• **Written problem 1**: Repeat the passage of the article on measuring Earth's emissions, starting at "Feb 23, 2017" and ending at "around the globe.".

::::::

Dr Merritt N. Deeter – Measuring How The Earth Exhales

Feb 23, 2017 | Earth and Environment, Engineering and Tech

Atmospheric Scientist Dr Merritt Deeter at the National Center for Atmospheric Research (NCAR) in Boulder, Colorado and his colleagues work with satellite data from NASA to measure levels of carbon monoxide and other pollutants released into the atmosphere around the globe.


Global Warming Versus Global Polluting

Tropical forests are critical ecosystems, both for those who live there and for the health of our planet. Burning of tropical forests creates a major air quality problem for both human and non-human inhabitants. And on the global scale, managing emissions from the burning of tropical forests is an important element of international strategies to combat global climate change. The fate of these forests should therefore be a concern for everyone. Representing over half of the Earth’s tropical rainforest, the Amazon Basin is an ecological goldmine, containing over 390 billion individual trees representing 16,000 species. Though environmental groups talk about the myriad of animal species that inhabit the Amazon forest, many of them endangered due to the destruction of the forest, the atmospheric effect of the great expanse of greenery is perhaps more noteworthy. Photosynthesis carried out by the Amazon’s plants is responsible for the absorption of massive amounts of CO2 from the atmosphere, and the release of oxygen into the atmosphere on a daily basis – 20% of the earth’s oxygen actually. For this reason, the Amazon, along with the other rainforests of the earth, are often called ‘The Lungs of the World’. Furthermore, half of the water in the Amazon is actually held in the trees themselves, and much of the rain that falls in the rainforest results from transpiration of moisture from the green leaves. Importantly, the sheer mass of vegetation alone, being organic material, represents a repository of approximately 17% of the global terrestrial vegetation carbon. However, this carbon stored in the trees and other vegetation is converted to atmospheric CO2 and other pollutants such as carbon monoxide (CO) if the forest is burned. This is the danger of deforestation – the cutting and burning the rainforest to produce farming and grazing land or for human roads and building – replacing active ‘lungs’ with massive amounts of CO2 and other gases. This is where Dr Merritt Deeter and his colleagues come in. They use data from NASA satellites and earth monitoring stations to visualise and measure gases released from the Amazon and other sites around the globe to better understand how the Earth’s ‘breathing’ is being affected by human and natural processes.

::::::

• **Written problem 2**: Rewrite the records starting at the line containing "The height and width of the screenshot is (863, 1400)." and ending at the line containing "Action: [987, 784]", with "pagination" replaced by "the pager" and everything else kept the same. Give only those lines.

• **Listed entries**:
::::::

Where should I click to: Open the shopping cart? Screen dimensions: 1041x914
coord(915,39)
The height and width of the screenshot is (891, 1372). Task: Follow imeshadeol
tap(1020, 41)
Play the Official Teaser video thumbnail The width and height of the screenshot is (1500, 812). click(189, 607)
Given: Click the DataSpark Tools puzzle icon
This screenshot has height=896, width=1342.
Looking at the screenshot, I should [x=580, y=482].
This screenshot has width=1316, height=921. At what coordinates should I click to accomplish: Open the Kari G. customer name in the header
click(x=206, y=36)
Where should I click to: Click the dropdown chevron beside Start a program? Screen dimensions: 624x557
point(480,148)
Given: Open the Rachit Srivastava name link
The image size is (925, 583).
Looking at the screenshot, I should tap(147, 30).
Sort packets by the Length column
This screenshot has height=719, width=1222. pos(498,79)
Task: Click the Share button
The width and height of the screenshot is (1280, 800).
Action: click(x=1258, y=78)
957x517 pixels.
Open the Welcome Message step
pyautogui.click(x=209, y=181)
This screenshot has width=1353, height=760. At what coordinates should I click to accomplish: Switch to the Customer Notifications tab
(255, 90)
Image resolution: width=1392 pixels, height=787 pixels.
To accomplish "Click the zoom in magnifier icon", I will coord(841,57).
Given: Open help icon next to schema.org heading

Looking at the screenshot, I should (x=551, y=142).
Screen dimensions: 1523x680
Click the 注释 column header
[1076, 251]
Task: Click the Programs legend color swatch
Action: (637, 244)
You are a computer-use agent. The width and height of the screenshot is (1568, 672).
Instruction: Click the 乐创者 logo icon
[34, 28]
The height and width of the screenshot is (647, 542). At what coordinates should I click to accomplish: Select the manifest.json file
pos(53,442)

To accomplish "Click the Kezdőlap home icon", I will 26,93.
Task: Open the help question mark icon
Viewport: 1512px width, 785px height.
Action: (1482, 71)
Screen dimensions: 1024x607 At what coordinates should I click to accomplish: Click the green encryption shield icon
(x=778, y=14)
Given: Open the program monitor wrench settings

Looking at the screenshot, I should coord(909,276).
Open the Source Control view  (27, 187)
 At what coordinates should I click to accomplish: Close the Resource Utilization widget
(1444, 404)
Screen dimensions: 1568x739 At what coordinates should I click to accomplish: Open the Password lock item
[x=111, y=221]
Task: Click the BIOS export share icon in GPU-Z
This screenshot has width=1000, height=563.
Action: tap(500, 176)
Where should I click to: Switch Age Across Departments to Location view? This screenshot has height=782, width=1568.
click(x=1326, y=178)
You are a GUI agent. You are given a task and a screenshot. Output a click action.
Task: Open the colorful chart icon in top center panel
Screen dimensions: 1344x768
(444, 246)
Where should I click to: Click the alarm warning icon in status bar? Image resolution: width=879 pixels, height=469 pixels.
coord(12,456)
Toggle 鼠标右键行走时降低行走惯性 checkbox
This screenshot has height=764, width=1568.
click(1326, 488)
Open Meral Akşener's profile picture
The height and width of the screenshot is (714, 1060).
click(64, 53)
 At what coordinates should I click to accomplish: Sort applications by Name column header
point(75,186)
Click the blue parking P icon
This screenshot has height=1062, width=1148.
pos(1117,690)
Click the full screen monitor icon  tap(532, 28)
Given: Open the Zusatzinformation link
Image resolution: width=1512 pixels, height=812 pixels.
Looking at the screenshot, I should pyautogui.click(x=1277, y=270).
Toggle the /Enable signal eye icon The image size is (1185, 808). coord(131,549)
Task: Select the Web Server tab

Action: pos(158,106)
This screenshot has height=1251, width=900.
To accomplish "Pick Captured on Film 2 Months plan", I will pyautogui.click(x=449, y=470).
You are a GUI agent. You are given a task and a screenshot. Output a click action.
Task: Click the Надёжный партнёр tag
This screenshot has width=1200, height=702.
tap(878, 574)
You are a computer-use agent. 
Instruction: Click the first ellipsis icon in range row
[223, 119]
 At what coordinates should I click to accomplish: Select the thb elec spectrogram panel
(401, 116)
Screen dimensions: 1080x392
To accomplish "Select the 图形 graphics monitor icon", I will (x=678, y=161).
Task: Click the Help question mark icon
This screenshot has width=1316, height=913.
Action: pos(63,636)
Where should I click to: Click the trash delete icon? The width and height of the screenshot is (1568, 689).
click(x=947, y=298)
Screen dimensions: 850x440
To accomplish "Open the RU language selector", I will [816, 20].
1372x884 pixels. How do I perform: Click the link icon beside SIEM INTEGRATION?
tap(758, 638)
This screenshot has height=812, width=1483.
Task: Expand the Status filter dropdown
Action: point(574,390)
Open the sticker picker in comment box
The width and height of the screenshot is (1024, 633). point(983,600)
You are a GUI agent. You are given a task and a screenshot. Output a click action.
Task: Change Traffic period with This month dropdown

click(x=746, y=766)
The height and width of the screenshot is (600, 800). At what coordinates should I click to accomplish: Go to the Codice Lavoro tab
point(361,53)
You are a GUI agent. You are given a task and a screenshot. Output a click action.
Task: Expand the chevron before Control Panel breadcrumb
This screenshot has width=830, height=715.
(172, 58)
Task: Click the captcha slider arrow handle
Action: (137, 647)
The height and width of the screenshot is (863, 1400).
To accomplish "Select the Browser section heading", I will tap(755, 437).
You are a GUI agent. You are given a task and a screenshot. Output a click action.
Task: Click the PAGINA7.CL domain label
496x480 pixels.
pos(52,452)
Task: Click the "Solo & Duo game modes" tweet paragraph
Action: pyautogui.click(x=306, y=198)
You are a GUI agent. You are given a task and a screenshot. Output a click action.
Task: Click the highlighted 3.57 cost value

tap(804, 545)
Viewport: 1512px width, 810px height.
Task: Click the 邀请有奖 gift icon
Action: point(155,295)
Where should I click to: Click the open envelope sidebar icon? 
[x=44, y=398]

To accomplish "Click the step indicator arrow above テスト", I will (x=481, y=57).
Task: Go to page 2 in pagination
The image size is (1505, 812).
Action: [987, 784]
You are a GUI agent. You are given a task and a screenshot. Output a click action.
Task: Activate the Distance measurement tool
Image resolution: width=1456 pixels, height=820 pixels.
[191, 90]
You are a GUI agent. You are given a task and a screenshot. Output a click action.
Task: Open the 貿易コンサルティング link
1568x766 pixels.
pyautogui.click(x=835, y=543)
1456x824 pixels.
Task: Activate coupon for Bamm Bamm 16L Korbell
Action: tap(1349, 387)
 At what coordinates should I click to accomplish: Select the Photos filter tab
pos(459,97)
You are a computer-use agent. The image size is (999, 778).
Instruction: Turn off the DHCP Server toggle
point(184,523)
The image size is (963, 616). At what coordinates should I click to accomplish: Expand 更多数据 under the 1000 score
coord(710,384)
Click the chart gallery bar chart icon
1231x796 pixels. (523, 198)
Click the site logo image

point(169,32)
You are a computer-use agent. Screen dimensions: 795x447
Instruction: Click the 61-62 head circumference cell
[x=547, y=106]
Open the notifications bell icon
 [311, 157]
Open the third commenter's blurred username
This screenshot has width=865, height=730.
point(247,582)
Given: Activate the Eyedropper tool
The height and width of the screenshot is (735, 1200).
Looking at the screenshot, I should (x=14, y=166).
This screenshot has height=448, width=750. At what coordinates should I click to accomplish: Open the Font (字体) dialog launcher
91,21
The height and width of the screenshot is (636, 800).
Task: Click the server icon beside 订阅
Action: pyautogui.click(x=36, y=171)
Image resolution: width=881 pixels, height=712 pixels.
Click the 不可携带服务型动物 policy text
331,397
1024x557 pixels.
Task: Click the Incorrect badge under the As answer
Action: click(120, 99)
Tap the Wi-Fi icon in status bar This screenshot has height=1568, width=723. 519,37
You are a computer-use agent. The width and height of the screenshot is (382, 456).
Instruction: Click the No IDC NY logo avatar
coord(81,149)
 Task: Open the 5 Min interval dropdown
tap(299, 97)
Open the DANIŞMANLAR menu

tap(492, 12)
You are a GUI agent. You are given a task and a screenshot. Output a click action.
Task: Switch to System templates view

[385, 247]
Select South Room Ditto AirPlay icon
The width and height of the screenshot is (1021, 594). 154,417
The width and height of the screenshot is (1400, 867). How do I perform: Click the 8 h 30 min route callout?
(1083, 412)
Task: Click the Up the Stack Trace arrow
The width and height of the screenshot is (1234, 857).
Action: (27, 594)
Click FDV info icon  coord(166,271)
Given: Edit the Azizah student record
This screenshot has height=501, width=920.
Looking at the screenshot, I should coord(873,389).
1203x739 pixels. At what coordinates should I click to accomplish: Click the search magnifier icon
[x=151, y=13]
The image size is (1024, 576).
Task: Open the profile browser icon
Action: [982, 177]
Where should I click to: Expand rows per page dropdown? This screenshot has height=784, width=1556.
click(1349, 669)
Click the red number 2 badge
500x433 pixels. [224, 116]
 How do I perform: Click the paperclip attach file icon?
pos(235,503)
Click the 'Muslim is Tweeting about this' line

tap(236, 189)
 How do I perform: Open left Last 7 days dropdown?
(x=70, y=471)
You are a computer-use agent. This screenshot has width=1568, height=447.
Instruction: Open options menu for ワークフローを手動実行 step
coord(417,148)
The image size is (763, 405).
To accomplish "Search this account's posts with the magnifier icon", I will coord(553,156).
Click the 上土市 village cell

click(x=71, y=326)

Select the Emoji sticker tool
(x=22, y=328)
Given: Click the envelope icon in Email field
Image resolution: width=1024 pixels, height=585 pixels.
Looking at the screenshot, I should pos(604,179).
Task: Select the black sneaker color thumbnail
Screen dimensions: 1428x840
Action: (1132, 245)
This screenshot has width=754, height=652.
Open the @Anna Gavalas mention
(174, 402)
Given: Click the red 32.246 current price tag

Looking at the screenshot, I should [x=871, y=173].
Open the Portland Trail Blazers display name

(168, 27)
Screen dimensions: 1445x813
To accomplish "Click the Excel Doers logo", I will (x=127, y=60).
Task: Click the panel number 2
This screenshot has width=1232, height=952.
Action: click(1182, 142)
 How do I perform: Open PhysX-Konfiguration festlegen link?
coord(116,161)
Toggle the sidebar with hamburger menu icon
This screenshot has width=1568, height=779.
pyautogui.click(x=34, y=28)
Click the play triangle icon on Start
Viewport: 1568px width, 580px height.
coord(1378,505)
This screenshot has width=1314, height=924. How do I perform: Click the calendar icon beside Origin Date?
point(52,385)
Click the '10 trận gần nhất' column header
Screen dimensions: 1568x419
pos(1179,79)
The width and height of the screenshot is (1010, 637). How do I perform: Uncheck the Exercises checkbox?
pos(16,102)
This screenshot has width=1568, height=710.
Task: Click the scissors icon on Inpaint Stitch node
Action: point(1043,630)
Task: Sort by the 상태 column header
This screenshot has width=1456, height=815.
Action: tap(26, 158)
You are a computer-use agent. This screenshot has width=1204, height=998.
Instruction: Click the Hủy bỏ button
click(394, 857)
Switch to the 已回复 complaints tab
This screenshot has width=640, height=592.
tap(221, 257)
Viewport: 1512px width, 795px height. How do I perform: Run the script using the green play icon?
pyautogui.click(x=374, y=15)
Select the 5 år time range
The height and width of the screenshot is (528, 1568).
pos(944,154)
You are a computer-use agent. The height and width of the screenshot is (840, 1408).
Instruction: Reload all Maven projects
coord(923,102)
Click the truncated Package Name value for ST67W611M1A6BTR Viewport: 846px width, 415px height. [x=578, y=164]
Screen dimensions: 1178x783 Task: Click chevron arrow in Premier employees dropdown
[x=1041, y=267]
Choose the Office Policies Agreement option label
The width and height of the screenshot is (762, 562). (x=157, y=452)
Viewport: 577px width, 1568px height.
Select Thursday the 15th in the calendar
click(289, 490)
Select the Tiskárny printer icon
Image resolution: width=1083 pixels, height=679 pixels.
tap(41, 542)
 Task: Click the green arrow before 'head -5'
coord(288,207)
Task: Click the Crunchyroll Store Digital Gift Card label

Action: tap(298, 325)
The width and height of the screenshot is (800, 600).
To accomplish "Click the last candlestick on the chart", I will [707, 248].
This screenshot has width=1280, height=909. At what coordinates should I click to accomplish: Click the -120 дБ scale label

::::::

• **Complete answer 1**:
Feb 23, 2017 | Earth and Environment, Engineering and Tech

Atmospheric Scientist Dr Merritt Deeter at the National Center for Atmospheric Research (NCAR) in Boulder, Colorado and his colleagues work with satellite data from NASA to measure levels of carbon monoxide and other pollutants released into the atmosphere around the globe.

• **Complete answer 2**:
The height and width of the screenshot is (863, 1400).
To accomplish "Select the Browser section heading", I will tap(755, 437).
You are a GUI agent. You are given a task and a screenshot. Output a click action.
Task: Click the PAGINA7.CL domain label
496x480 pixels.
pos(52,452)
Task: Click the "Solo & Duo game modes" tweet paragraph
Action: pyautogui.click(x=306, y=198)
You are a GUI agent. You are given a task and a screenshot. Output a click action.
Task: Click the highlighted 3.57 cost value

tap(804, 545)
Viewport: 1512px width, 810px height.
Task: Click the 邀请有奖 gift icon
Action: point(155,295)
Where should I click to: Click the open envelope sidebar icon? 
[x=44, y=398]

To accomplish "Click the step indicator arrow above テスト", I will (x=481, y=57).
Task: Go to page 2 in the pager
The image size is (1505, 812).
Action: [987, 784]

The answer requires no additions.